#### PROVIDED ENTRIES
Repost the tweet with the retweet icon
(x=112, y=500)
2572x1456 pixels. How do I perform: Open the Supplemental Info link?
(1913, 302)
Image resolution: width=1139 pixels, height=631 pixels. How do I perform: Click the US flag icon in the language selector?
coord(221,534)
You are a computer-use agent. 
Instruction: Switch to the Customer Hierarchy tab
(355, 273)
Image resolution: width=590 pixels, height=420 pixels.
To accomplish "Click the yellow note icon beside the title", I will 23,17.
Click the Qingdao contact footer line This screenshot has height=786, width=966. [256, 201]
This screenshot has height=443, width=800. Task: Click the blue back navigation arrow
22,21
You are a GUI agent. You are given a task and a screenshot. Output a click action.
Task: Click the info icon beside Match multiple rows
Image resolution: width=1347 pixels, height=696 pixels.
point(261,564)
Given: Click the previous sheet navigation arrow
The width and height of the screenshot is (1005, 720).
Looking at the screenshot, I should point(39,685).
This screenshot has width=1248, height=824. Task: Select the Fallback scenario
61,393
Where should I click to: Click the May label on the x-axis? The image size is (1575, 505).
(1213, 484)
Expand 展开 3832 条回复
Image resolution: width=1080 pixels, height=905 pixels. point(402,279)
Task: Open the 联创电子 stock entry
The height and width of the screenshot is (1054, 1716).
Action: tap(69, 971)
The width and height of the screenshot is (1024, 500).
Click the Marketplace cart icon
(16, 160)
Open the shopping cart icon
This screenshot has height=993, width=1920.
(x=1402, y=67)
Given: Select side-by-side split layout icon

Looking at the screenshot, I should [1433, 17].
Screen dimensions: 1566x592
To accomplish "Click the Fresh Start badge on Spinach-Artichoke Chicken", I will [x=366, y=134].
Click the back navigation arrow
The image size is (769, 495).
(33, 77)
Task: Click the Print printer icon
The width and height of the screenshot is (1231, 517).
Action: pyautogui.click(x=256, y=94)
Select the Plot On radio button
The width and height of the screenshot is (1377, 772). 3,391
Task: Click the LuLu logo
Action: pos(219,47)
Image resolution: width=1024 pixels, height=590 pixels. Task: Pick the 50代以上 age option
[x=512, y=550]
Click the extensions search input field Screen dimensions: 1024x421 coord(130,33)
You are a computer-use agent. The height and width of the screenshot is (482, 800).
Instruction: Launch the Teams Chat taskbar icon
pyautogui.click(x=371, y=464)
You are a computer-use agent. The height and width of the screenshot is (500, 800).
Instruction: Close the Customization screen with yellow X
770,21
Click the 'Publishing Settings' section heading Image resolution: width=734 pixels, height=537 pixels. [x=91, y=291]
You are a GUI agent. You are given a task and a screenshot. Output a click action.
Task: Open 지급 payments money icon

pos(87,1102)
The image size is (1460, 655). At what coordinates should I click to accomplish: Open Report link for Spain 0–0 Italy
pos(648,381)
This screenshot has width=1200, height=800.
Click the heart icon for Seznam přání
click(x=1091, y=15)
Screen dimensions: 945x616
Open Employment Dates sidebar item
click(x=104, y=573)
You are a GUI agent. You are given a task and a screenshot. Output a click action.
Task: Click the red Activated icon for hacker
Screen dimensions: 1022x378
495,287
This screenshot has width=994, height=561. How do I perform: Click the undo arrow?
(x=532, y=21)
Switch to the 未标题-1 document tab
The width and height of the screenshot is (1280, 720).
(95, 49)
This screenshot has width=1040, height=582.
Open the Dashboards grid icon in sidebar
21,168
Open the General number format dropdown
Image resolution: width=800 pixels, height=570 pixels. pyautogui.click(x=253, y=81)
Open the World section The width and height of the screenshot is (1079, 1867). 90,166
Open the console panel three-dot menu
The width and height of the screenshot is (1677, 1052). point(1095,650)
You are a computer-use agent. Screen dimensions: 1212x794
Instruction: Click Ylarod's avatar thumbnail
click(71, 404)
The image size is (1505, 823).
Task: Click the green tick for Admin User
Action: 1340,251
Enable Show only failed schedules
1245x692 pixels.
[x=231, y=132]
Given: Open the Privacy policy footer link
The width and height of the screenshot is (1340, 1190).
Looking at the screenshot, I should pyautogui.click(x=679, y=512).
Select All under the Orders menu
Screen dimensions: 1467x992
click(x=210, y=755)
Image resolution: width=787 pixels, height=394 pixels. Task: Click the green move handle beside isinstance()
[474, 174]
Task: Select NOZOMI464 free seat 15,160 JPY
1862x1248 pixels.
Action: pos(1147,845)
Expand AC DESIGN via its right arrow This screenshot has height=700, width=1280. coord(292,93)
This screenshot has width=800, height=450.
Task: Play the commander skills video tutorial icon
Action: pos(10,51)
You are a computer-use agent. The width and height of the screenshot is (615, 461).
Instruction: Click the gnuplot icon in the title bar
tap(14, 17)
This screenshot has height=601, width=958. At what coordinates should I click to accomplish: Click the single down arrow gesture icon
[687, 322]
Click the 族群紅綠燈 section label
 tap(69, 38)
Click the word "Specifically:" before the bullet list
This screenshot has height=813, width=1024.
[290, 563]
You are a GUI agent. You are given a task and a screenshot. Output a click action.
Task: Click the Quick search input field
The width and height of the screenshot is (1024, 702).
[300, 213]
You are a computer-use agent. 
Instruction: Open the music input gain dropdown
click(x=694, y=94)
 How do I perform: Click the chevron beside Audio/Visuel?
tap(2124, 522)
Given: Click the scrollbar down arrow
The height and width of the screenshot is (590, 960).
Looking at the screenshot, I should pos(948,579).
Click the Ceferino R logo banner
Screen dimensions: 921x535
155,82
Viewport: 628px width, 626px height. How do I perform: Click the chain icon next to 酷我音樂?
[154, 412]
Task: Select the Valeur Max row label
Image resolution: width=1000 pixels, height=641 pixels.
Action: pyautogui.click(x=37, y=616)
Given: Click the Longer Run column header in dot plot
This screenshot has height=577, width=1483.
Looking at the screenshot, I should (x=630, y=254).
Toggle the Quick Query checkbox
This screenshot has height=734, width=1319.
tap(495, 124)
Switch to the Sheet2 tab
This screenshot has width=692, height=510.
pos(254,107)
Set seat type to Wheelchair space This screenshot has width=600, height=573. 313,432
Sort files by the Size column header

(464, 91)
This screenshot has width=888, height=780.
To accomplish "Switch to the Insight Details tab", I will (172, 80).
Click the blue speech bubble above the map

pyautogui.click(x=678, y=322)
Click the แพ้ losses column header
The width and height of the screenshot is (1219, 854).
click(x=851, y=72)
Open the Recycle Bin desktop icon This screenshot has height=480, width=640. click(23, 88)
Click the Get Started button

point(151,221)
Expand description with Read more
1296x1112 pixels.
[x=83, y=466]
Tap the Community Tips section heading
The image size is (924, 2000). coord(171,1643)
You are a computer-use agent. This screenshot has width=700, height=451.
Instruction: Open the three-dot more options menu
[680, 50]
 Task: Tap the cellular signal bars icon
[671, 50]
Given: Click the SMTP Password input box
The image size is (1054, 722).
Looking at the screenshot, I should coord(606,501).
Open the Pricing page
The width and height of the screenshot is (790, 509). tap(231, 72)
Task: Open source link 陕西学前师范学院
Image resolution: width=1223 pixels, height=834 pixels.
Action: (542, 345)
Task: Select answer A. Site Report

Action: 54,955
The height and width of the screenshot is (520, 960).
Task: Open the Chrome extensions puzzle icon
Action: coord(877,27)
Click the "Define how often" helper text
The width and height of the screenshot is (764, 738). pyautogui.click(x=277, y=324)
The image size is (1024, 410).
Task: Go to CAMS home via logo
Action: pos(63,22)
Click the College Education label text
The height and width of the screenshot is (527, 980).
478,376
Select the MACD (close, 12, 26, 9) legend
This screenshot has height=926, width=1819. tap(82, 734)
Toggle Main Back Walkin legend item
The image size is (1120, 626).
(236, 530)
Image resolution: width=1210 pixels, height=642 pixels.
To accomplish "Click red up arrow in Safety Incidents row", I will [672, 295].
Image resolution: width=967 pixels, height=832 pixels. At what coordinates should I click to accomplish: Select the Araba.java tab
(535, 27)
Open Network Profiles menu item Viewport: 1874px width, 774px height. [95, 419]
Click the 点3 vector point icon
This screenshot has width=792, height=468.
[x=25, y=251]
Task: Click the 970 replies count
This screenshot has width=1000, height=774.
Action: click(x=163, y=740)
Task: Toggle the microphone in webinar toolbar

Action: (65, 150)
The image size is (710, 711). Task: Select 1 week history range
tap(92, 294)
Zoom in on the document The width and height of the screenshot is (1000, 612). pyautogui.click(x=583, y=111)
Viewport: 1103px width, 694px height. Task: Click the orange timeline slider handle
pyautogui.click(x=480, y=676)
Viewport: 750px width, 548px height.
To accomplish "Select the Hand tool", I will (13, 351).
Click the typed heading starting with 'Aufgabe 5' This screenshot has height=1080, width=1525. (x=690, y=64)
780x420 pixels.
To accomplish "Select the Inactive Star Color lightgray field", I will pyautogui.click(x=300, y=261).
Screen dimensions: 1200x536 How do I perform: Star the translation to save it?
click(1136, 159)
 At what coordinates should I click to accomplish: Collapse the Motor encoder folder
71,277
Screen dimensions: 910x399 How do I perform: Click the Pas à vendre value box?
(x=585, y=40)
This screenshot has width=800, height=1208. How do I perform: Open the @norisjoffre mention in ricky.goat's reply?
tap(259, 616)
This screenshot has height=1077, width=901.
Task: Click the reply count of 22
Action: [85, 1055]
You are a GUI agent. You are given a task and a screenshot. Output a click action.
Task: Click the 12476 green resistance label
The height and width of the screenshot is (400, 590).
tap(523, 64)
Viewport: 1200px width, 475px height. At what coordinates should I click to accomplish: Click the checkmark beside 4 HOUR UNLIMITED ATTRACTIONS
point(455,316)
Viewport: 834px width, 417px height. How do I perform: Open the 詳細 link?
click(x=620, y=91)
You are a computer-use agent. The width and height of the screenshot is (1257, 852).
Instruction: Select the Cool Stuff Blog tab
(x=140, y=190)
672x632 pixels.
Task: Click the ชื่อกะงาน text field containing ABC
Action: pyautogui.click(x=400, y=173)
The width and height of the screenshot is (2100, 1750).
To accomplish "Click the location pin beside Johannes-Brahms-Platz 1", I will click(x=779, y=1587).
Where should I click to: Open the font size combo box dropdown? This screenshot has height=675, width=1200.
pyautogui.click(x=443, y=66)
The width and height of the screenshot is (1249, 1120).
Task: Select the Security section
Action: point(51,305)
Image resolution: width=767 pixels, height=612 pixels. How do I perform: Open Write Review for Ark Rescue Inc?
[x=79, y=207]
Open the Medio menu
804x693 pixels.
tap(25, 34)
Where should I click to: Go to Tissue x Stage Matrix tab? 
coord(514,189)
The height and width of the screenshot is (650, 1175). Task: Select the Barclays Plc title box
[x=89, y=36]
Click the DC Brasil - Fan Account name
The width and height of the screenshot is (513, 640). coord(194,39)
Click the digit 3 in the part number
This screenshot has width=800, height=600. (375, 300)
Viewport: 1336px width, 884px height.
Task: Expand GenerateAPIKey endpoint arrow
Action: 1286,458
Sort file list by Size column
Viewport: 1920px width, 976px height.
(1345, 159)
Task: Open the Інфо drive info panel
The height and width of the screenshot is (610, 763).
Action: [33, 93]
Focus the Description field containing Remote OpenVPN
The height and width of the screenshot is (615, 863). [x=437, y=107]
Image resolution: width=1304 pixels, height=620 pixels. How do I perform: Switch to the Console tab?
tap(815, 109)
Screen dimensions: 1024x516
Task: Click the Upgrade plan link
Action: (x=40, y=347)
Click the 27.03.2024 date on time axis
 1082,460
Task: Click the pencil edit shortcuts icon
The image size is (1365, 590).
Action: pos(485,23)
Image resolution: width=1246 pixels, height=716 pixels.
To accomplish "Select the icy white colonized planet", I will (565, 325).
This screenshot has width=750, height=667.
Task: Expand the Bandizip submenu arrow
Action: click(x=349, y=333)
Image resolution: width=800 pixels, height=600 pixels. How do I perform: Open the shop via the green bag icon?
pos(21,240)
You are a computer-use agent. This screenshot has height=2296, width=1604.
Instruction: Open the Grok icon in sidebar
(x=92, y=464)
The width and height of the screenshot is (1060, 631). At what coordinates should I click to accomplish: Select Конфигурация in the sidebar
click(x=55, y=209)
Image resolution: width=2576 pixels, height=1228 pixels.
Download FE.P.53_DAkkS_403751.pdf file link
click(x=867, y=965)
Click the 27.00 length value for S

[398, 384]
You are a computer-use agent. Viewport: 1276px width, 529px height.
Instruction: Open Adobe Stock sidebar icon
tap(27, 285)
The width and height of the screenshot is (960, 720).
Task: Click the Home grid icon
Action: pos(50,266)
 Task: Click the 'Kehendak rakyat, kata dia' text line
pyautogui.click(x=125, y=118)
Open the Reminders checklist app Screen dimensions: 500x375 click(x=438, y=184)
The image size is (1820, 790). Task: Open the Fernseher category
########
Copy out each line of the data that holds the string "seat".

### TASK SOLUTION:
Task: Select NOZOMI464 free seat 15,160 JPY
Set seat type to Wheelchair space This screenshot has width=600, height=573. 313,432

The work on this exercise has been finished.